## [EXERCISES]
• a. In the electronics forum excerpt, which two CAD packages does Maplin's sell?
• b. Reproduce word for word the passage of the electronics forum excerpt that opens with the words containing "blankscreen" and closes with "current and voltage's.".

## [SELECTED TEXT]
....
Distinguished Member
When. got interested in electronics you could by magazines like 'Every Day Electronics', these mags had simple designs along with the theory, so you mess about changing values experimenting to observe the results. I moved on to using IC's simple amps then logic, this self teaching has stood to help me make a fairly good living as i have made designs and sold them for prophet.

It's just a bit more spread out, the instructions are no longer in the same publication as the inspiration:

Hack a Day
 

blankscreen

Active Member
those interested, Maplin's sell very good cheap CAD package's called Live Wire and Circuit Wizard. they allow you to test your circuit designs, have virtual instruments such as twin trace scopes, variable power supplies and a decent component library, once done you can auto place and produce pcb designs.

grandkids have fun running designs in real mode where components explode if reversed or stressed, allows them to see direction flows, measure in circuit current and voltage's.
....
## [RECORD SET]

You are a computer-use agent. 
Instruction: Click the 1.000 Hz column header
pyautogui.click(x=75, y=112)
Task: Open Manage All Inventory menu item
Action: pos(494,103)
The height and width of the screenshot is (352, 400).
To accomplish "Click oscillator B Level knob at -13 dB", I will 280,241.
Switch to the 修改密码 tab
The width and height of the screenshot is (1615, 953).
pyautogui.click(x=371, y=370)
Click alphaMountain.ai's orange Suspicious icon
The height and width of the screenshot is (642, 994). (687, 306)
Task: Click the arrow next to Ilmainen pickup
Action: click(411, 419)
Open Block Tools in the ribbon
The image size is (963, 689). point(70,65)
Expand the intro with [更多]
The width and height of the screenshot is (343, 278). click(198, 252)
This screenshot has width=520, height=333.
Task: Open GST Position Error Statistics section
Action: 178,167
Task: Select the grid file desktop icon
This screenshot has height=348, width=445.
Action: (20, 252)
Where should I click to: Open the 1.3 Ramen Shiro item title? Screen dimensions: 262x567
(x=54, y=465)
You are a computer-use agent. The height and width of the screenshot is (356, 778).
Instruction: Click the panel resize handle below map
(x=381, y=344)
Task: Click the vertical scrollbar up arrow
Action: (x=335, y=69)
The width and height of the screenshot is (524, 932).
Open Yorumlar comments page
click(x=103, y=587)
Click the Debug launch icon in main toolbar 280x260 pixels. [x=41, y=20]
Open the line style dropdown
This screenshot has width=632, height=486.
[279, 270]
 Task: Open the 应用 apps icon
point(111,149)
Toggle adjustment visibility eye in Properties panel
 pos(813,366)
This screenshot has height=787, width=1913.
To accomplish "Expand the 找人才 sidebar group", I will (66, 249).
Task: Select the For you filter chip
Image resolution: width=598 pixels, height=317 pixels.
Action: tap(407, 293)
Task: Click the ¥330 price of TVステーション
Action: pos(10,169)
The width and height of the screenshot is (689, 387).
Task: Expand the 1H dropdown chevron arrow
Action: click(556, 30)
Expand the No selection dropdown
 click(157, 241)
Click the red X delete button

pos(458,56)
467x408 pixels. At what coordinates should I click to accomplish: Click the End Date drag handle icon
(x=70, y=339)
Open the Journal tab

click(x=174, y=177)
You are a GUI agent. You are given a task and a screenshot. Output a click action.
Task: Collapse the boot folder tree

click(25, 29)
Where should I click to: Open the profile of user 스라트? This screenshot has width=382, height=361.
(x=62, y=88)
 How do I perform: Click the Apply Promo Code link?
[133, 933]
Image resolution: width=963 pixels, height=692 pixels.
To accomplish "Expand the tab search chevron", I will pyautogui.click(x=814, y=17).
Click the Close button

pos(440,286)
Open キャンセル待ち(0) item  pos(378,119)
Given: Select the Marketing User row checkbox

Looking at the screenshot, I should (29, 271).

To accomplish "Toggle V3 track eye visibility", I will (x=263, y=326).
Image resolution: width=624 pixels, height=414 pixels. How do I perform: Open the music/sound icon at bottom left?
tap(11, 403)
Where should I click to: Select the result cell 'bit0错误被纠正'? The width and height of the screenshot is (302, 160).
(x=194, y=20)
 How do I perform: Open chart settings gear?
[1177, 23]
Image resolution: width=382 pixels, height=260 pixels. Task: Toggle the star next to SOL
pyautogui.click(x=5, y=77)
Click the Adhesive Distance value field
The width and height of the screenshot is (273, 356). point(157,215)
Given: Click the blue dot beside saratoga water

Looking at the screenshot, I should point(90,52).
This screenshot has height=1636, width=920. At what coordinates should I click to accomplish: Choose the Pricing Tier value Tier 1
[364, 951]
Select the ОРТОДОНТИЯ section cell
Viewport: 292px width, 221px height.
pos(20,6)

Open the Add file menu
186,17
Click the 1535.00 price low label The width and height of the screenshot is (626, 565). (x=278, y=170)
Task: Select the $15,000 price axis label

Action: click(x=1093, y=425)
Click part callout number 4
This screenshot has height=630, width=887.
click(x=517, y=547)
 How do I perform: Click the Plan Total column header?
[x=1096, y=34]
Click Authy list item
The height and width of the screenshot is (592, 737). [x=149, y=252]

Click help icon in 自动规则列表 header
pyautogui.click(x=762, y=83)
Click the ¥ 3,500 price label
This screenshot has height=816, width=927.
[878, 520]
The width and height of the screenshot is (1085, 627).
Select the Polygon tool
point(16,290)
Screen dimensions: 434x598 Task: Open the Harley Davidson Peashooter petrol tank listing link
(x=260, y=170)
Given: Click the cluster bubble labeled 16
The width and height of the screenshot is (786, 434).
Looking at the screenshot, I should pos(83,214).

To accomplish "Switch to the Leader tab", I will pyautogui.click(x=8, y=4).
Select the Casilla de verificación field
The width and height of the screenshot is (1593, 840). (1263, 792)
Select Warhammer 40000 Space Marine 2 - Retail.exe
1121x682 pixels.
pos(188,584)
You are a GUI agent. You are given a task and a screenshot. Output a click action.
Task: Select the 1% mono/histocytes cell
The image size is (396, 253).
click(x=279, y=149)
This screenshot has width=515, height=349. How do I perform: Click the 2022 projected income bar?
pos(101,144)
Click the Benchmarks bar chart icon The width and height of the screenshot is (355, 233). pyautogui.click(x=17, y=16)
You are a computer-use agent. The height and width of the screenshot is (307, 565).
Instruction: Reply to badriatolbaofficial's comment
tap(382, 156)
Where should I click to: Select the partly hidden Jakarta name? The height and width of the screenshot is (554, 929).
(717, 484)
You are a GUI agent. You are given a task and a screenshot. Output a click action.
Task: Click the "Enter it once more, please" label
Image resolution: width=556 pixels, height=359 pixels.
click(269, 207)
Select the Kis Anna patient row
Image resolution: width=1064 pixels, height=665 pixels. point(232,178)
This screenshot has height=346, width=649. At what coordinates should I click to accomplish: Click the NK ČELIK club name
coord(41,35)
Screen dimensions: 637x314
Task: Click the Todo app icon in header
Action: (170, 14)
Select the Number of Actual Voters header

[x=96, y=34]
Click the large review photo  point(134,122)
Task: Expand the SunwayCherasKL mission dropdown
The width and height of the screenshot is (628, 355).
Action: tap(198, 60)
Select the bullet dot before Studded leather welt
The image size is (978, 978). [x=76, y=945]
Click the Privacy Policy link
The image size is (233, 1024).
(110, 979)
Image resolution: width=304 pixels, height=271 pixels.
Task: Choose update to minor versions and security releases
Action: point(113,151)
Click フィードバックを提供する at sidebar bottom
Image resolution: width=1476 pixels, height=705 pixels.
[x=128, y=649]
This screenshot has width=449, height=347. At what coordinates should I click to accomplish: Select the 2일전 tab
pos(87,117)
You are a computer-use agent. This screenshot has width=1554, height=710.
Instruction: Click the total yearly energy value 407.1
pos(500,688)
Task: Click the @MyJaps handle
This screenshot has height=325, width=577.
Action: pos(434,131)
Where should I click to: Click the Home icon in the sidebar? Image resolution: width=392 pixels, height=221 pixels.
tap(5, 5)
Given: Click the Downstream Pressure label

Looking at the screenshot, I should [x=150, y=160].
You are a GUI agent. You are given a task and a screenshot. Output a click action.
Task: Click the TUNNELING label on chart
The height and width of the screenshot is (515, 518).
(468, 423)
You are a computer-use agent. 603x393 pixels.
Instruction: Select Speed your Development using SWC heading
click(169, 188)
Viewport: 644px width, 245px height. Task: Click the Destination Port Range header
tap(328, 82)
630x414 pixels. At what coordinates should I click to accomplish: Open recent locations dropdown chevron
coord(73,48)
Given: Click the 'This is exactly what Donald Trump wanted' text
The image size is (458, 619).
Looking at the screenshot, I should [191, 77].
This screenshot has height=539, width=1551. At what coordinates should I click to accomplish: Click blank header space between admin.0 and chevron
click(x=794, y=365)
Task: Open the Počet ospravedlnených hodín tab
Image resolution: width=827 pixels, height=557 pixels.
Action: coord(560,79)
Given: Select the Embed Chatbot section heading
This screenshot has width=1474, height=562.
....
## [LIST OF ANSWERS]
• a. Live Wire and Circuit Wizard.

• b.
blankscreen

Active Member
those interested, Maplin's sell very good cheap CAD package's called Live Wire and Circuit Wizard. they allow you to test your circuit designs, have virtual instruments such as twin trace scopes, variable power supplies and a decent component library, once done you can auto place and produce pcb designs.

grandkids have fun running designs in real mode where components explode if reversed or stressed, allows them to see direction flows, measure in circuit current and voltage's.